#### WHAT THE EXERCISE ASKS:
Records follow. Select each line holding "Chantal".
--*--
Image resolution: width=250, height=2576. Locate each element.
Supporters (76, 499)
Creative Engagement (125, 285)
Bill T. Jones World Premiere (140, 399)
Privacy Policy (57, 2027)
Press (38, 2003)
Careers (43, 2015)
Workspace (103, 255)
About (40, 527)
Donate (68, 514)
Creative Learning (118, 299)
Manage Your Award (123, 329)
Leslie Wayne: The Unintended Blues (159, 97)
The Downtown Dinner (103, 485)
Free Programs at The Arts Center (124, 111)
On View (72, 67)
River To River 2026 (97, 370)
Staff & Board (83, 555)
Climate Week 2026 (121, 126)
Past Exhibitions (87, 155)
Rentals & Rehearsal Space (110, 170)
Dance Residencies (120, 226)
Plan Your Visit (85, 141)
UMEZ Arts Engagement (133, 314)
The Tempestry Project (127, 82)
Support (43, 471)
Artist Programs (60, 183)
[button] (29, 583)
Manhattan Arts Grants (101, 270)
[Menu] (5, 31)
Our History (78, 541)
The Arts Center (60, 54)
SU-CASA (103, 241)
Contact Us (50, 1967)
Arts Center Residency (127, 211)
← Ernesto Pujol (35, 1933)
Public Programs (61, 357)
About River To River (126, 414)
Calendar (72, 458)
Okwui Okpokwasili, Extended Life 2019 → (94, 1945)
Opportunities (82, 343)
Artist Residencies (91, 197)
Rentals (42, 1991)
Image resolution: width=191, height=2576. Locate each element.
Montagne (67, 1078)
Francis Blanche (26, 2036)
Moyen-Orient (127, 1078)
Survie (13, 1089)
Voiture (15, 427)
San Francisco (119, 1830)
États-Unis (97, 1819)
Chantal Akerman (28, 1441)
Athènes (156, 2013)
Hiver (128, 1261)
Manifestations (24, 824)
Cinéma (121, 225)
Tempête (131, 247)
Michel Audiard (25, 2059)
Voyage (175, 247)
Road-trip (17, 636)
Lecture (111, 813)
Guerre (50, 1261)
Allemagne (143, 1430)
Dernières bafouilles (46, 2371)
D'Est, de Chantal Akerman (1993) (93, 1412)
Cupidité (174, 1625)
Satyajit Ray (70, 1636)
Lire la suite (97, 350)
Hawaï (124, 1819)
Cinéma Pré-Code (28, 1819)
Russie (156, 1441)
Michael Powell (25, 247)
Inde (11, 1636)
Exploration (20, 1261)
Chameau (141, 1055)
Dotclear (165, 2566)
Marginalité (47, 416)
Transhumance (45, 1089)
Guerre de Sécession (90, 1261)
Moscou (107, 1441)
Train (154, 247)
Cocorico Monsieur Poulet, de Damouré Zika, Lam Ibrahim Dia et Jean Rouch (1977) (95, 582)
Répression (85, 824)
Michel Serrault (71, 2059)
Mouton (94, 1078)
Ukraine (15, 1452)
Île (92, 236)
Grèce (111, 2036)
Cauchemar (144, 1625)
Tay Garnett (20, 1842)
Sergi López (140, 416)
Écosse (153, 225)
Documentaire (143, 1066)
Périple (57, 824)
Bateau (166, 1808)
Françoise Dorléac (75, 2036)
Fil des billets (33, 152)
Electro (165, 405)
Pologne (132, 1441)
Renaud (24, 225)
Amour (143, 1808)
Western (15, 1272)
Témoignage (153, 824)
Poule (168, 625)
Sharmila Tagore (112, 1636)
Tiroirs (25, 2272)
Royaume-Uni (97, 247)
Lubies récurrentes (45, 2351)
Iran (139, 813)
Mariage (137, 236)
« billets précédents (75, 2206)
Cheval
--*--
#### RESULT OF THE EXERCISE:
Chantal Akerman (28, 1441)
D'Est, de Chantal Akerman (1993) (93, 1412)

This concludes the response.